At his own suggestion, jumped at by his client, Mr. Prentice returned with Mrs. Thompson to St. Saviour's Court, and told Miss Enid that it would be madness for her any longer to encourage the attentions of such a ne'er-do-well.

"If you were my own daughter," said Mr. Prentice solemnly, "I should forbid your ever seeing him again. And I give you my word of honour I believe that before a year has past you'll thank Mrs. Thompson for standing firm now."

But Enid was still horrid. She seemed infatuated; she would not credit, she would not listen to, anything of detriment to her sweetheart's character. She spoke almost rudely to her mother; and when Mr. Prentice took it on himself to reprove her, she spoke quite rudely to him. Then she marched out of the room.

"I am afraid," said Mr. Prentice, "there'll be a certain amount of wretchedness before you bring her to reason."

There was wretchedness in the little house—Enid pining and moping, assuming the airs of a victim; her mother trying to soften the disappointment, arguing, consoling, promising better fish in the sea than as yet had come out of it. Enid refused to go away from Mallingbridge. Mrs. Thompson herself longed for change, and the chance of forgetting all troubles; there was nothing to keep her here now, although her presence would be required in September; but Enid seemed tied by invisible strings to the home she was making so very uncomfortable.

She would not go away, and she would not undertake to refrain from seeing or writing to Mr. Kenion. She did give her word that she would not slink out and marry him on the sly. But she could safely promise that, because, under the existing conditions of stalemate, it was very doubtful if Mr. Kenion would abet her in so bold a measure. Probably she was aware that Mr. Kenion's courtship had been successfully checked; and the knowledge made her all the more difficult to deal with. Mr. Kenion was neither retiring, nor coming forward: he was just beating time; and perhaps Enid felt humiliated as well as angry when she observed his stationary position.

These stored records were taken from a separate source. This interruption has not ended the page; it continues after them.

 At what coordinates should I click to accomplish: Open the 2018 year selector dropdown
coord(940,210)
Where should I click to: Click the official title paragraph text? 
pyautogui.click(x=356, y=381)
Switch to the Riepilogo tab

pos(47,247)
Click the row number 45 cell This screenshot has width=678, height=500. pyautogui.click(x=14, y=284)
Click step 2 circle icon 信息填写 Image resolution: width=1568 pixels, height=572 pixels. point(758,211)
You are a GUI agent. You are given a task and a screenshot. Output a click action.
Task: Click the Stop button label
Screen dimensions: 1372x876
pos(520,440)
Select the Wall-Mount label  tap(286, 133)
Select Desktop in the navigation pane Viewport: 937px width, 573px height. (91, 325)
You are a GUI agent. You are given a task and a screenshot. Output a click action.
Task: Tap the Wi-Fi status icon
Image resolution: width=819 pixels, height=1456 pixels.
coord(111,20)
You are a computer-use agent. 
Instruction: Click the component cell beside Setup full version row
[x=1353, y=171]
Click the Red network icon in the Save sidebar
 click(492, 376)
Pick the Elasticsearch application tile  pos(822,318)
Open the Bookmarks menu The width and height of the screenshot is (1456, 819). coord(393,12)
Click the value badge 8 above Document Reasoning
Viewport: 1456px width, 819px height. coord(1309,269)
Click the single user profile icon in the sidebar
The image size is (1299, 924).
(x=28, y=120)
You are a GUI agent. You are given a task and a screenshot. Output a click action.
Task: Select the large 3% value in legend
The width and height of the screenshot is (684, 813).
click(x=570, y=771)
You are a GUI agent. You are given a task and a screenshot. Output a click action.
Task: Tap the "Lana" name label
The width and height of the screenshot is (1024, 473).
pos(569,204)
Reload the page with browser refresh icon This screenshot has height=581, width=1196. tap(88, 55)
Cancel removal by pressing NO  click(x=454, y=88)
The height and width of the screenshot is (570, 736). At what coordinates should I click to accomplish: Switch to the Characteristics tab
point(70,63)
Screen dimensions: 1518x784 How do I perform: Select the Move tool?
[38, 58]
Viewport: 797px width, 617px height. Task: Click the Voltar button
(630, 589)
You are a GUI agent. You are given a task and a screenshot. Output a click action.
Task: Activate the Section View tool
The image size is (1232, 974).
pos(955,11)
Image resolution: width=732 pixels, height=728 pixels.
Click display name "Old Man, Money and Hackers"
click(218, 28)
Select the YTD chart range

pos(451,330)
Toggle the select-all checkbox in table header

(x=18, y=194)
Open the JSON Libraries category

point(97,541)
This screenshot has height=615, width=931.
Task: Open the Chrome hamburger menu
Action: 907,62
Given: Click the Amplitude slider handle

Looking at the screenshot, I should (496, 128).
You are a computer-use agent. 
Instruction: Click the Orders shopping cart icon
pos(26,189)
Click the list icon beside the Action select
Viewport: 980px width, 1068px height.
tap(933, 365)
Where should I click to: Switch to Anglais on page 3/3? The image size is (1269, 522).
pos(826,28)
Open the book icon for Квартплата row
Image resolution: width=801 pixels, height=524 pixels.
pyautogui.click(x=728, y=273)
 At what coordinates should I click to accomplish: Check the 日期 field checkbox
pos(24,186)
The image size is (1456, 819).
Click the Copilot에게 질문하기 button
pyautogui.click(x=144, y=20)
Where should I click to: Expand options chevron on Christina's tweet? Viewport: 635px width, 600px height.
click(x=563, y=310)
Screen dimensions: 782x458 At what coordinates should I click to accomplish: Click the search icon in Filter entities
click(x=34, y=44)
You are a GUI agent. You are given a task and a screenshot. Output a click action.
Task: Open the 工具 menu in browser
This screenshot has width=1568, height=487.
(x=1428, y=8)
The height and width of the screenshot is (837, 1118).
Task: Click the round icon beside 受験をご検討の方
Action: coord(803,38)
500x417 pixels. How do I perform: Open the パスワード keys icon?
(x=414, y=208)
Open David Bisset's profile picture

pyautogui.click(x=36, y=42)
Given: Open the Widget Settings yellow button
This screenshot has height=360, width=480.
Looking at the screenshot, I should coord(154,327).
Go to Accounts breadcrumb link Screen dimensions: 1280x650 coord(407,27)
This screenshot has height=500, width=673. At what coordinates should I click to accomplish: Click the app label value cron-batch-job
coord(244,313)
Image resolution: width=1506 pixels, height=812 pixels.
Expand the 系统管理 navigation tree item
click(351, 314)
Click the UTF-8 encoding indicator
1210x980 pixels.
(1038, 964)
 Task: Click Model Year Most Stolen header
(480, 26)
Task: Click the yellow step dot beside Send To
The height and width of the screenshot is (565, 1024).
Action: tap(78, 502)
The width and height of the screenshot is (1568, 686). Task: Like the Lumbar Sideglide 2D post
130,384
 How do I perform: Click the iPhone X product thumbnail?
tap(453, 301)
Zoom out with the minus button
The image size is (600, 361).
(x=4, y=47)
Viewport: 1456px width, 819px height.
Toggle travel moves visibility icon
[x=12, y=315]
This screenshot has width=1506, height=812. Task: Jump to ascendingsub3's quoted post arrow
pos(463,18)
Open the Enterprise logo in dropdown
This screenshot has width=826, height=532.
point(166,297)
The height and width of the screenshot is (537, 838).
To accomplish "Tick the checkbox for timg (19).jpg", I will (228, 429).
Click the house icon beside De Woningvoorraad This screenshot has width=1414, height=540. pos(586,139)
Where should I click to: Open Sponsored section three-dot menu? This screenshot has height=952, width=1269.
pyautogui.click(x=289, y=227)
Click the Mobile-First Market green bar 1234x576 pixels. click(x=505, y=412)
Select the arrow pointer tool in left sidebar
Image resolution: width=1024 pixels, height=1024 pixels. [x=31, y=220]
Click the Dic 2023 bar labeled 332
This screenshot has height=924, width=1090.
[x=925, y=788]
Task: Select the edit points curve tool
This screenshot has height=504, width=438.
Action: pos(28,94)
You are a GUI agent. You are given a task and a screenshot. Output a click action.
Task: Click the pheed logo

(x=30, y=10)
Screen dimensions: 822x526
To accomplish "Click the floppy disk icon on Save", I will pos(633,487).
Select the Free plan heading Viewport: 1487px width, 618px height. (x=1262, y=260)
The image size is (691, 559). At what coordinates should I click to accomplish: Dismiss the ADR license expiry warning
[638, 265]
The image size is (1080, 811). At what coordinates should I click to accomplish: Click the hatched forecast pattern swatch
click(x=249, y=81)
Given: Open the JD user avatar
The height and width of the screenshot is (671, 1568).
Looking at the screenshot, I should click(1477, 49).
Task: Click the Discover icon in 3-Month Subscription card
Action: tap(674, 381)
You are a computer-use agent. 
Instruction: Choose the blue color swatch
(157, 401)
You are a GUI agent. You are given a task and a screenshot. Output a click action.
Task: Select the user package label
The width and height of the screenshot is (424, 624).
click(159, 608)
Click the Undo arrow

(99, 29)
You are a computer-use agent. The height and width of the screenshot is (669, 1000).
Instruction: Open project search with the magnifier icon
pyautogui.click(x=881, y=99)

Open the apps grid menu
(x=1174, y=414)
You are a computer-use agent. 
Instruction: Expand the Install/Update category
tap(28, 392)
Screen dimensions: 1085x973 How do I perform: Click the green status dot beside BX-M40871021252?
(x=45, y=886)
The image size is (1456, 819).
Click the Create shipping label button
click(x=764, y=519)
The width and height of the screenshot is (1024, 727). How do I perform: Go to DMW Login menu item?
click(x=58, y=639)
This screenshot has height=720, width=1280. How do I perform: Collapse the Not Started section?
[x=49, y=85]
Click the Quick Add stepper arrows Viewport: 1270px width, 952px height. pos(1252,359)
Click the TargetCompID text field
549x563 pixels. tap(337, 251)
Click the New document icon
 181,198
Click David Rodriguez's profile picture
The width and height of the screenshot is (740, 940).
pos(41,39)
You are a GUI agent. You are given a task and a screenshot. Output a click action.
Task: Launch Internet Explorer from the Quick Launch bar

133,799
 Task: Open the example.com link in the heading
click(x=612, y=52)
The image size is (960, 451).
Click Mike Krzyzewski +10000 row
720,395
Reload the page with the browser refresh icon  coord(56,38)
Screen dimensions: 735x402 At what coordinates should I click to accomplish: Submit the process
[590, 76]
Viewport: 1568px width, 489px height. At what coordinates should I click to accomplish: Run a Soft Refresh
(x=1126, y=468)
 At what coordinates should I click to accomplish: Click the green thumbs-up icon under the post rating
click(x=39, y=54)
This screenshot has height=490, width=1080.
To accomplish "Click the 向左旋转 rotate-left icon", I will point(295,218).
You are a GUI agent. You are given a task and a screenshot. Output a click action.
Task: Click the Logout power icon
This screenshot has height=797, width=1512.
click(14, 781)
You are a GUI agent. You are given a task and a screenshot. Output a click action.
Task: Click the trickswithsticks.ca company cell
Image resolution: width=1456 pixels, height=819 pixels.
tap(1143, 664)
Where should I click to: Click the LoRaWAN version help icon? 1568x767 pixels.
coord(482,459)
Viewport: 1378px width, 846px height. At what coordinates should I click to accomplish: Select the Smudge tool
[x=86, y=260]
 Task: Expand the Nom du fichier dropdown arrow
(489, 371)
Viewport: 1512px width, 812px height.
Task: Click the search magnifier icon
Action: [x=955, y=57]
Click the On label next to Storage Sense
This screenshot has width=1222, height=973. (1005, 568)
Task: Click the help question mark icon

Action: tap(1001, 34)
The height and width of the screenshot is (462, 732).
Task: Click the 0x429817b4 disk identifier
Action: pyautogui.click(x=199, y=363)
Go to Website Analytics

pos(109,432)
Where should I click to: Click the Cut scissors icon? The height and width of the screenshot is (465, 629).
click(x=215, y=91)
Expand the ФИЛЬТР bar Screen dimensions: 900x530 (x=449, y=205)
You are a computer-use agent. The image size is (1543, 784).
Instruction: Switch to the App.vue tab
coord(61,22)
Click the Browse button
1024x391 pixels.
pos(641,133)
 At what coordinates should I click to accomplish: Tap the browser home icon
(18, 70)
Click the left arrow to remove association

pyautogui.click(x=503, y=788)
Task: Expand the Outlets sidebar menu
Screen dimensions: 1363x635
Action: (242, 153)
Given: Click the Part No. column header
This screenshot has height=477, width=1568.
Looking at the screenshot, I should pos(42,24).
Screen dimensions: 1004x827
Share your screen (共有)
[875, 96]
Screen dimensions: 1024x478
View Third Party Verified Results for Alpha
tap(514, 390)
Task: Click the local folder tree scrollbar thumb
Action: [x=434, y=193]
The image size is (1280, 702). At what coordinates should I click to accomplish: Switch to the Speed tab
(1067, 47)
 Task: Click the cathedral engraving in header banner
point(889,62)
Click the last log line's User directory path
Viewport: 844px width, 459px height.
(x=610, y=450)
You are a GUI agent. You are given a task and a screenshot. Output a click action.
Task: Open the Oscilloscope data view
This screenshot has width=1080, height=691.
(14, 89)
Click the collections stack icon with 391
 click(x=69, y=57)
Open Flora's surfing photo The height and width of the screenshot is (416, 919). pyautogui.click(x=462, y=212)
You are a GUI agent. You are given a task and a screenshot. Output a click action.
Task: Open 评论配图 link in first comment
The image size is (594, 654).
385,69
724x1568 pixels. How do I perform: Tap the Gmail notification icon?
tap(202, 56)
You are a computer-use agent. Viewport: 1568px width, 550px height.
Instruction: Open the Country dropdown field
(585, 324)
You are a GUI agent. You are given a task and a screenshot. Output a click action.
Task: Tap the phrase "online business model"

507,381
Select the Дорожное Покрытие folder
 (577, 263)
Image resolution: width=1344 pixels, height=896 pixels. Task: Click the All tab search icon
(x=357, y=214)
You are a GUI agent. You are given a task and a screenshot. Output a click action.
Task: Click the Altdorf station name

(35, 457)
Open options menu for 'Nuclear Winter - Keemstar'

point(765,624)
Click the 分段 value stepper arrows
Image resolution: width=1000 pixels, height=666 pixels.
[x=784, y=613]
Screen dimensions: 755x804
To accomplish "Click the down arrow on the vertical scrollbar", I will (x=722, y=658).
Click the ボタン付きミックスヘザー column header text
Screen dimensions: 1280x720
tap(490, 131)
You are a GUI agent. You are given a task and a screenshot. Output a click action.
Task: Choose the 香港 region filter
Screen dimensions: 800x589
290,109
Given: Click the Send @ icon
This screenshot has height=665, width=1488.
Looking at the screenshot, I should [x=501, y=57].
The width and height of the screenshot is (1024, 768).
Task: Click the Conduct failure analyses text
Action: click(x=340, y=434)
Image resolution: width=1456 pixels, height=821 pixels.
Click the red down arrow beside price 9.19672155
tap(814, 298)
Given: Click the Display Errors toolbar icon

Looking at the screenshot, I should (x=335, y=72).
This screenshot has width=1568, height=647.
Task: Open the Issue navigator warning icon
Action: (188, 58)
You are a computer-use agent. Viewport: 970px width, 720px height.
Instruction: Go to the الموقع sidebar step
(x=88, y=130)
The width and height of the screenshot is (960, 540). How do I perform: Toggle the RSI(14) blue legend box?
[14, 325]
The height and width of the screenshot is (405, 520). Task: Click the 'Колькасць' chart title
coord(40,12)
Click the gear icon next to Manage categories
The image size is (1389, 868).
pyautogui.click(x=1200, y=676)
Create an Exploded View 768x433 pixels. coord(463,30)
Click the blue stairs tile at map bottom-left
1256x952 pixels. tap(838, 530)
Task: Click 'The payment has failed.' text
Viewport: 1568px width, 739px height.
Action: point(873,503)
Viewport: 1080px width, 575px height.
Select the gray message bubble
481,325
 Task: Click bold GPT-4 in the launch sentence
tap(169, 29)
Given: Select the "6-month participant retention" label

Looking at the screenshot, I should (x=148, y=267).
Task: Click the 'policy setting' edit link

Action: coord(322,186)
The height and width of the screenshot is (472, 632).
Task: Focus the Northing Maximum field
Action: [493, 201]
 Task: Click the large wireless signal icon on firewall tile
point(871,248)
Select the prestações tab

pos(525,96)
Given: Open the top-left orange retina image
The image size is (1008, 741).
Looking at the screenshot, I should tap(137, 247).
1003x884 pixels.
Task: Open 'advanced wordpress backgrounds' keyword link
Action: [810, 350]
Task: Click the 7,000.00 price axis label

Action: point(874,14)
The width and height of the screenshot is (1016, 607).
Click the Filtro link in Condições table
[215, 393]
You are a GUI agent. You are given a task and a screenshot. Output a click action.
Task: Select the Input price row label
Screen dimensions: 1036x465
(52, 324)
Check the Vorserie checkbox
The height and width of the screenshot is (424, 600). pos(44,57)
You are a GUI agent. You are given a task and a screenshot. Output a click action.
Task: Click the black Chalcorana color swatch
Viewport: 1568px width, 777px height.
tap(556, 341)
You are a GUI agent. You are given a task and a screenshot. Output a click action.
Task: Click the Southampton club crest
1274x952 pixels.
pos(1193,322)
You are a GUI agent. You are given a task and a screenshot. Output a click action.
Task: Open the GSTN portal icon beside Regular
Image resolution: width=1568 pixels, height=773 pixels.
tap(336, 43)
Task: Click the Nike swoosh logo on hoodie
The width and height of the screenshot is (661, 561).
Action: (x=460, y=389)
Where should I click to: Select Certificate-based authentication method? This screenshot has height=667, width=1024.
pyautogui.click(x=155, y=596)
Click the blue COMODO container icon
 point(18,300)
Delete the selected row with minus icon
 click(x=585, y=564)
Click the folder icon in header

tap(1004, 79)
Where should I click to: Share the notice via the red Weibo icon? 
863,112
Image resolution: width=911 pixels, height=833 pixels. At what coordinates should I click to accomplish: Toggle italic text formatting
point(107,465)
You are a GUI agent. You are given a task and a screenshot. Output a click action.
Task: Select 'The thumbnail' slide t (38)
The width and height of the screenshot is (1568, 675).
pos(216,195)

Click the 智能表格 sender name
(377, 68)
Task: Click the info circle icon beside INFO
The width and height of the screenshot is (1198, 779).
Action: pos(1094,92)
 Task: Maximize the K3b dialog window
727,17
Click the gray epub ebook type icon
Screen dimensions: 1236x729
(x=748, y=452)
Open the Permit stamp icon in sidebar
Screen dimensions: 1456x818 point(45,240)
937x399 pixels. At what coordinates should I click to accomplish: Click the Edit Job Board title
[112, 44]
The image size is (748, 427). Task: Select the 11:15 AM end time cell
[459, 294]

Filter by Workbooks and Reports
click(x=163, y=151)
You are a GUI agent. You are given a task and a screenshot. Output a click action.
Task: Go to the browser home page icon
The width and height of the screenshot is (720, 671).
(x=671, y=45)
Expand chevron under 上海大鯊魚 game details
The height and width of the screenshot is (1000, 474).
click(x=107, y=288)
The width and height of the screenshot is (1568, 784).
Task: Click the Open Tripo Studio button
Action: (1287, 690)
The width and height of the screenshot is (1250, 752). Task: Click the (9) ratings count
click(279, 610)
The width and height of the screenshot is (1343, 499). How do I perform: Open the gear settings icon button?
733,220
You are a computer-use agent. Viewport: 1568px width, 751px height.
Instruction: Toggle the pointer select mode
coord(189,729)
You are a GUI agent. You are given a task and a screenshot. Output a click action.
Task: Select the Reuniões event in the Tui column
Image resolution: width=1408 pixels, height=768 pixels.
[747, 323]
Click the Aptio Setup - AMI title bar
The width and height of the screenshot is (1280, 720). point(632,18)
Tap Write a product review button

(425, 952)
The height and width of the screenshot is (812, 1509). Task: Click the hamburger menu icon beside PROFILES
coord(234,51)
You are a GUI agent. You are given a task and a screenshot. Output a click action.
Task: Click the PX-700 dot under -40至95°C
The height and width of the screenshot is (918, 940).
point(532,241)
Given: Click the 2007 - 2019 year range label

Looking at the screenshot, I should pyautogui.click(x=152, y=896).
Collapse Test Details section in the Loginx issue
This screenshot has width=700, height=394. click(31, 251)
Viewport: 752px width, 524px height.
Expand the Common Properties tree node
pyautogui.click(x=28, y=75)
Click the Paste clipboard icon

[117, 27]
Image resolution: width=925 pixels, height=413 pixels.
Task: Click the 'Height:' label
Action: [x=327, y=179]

A pitiful state of affairs—mother and daughter separated in heart and mind; on one side increasing coldness, on the other lessening hope; an estrangement that widened every day.

Then at last Enid consented to start with her mother for a rapid tour in Switzerland. Mr. Kenion, it appeared, had crossed the Irish Channel on some kind of horse-business; and so Lucerne and Mallingbridge had become all one to Enid.

They stayed in many hotels, visited many new scenes; and Mrs. Thompson, looking at high mountains and broad lakes, was still vainly trying to recover her lost child. Enid was calm again, polite again, even conversational; but between herself and her mother she had made a wall as high as the loftiest mountain and a chasm as wide as the biggest of the lakes.